Der Weltraum, undendliche Weiten und die unbändige Lust, aufregend neue, völlig andersartige Welten zu entdecken, erkunden und letztlich zu besiedeln: Das ist das Leitmotiv von Leo, wie er es in seinem Hauptwerk, den exotischen Welten von Aldebaran bis Antares, oder jüngst mit Centaurus entfaltet. Und wie der Titel schon verspricht, macht auch Ferne Welten da keine Ausnahme. Dennoch verschiebt Leo ein wenig den Fokus und zeigt nun einen entlegenen Planeten, Altair 3, auf dem die Menschheit bereits seit einigen Jahrzehnten Fuß gefasst hat. Und genau dort macht sich der junge Neuankömmling Paul auf die abenteuerliche Suche nach seinem Vater... Eine Entdeckungsreise durch eine Gesellschaft im Werden, die bis an deren Ränder führt und darüber hinaus und vor allem dort immer wieder zum Staunen einlädt, angesichts einer fremdartigen, fantastischen Fauna und Flora. Faszinierend!
Kundinnen und Kunden meinen
2.0/5.0
Zsadista
2/5
24.08.2017
Buch (Gebundene Ausgabe)
Rezension zu "Ferne Welten Episode 2"
Paul ist mit dem Professor und Mr. Step unterwegs um zerfallene Städte zu untersuchen. Als sie lagern um eine Stadt länger zu untersuchen, trifft ein Kopfgeldjäger auf die Truppe.
Er behauptet, auf den Vater von Paul angesetzt zu sein und bittet ihn um Hilfe. Paul soll seinen Vater überreden ohne Gewalt mit ihnen zu kommen. Paul willigt natürlich direkt ein und fährt mit dem Biker weiter.

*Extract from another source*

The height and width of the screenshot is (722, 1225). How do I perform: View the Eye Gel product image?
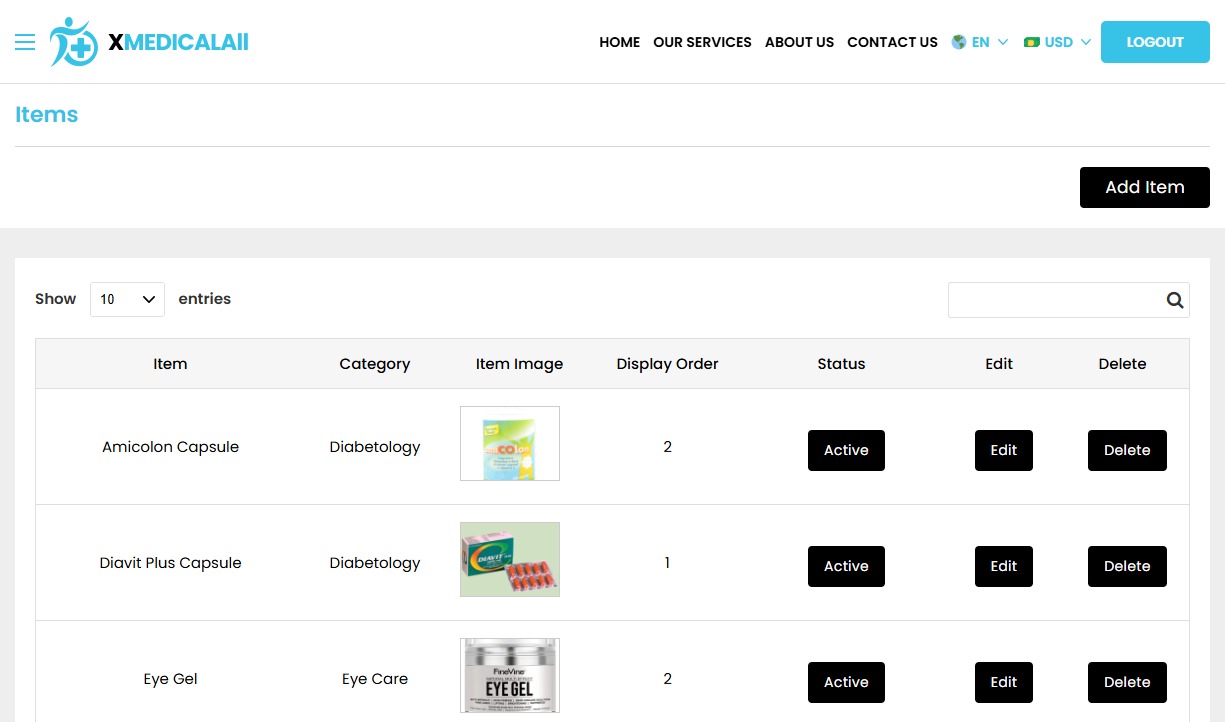509,675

So endet er erst einmal auf einer Perlenfarm um weiteres über seinen Vater heraus zu bekommen.
Ferne Welten Episode 2 ist ein Science Fiction Comic aus der Feder des Autorenduos Leo und Icar.
Das Cover dieses Comic hat mich eigentlich gar nicht angesprochen. Ich finde das Bild sogar ziemlich unattraktiv für mich. Da ich jedoch wissen wollte, wie die Story weiter geht, habe ich den Band also auch mitgenommen.

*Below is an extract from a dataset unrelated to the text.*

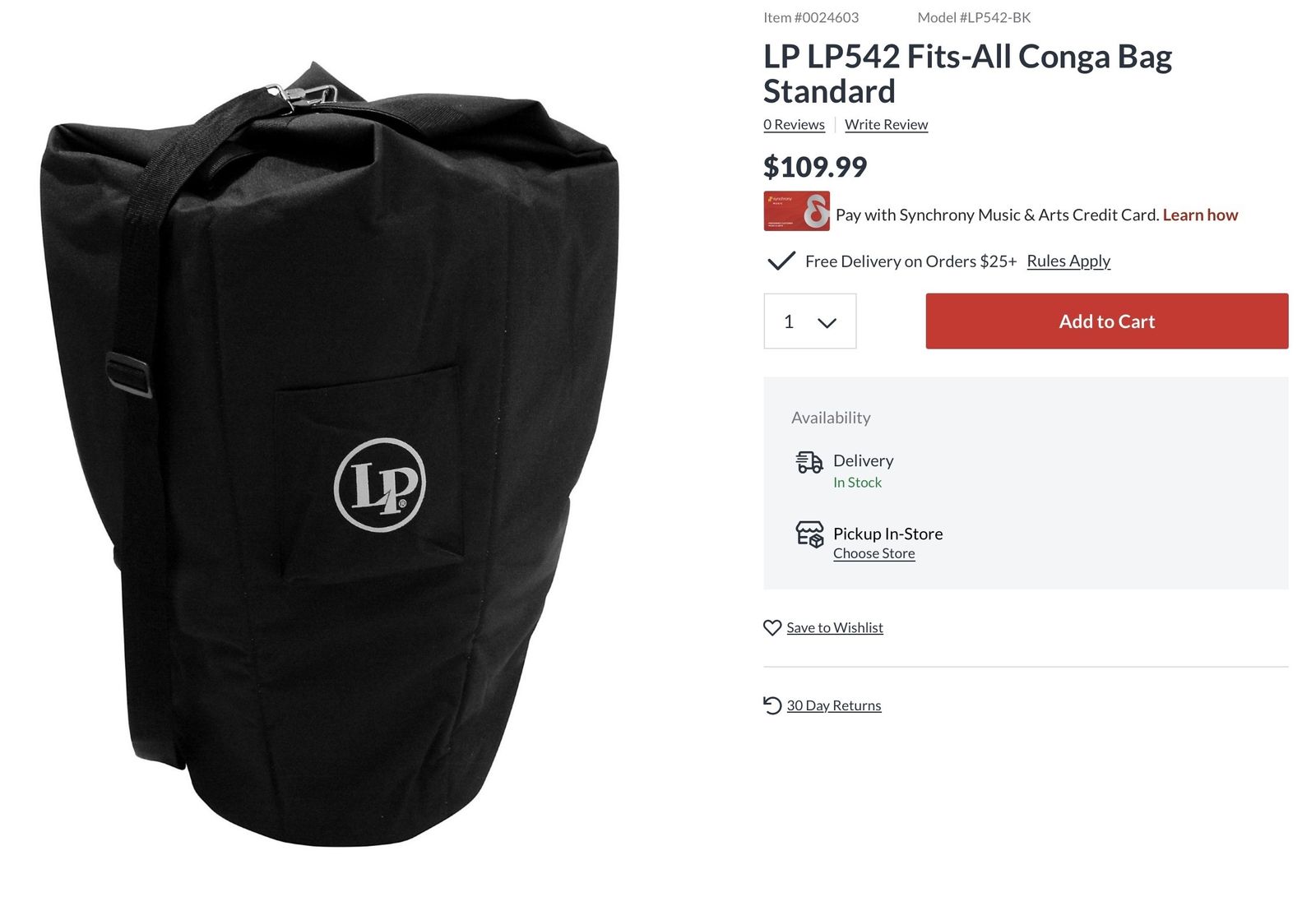Click the returns arrow icon
The height and width of the screenshot is (906, 1316).
coord(772,705)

Paul ist nach wie vor absolut unsympathisch. Er ist total verliebt in ein Mädchen, dass er im ersten Band 5 Minuten gesehen hat. Die Sache ist für mich echt nervend, mag aber wohl für den Rest der Geschichte noch brauchbar sein.
Da Paul recht früh die Truppe mit Mr. Step verlässt, ist der Rest des Buches für mich nur so dahin gedümpelt. Die Reise mit dem Kopfgeldjäger war nicht einmal spannend. Das Ende des Bandes ist so an den Haaren herbei gezogen, dass ich mir wohl verkneifen werde, den dritten Teil zu lesen.
Mag ja sein, dass man wirklich durch alle Bände durch muss, um die gesamte Geschichte zu verstehen. Allerdings habe ich wirklich das Interesse nach diesem zweiten Band an der Serie verloren. Die spannende Frage am Ende des ersten Bandes wird hier auch absolut nicht weiter verfolgt.
Daher schafft es dieser Band bei mir gerade noch so auf zwei Sterne.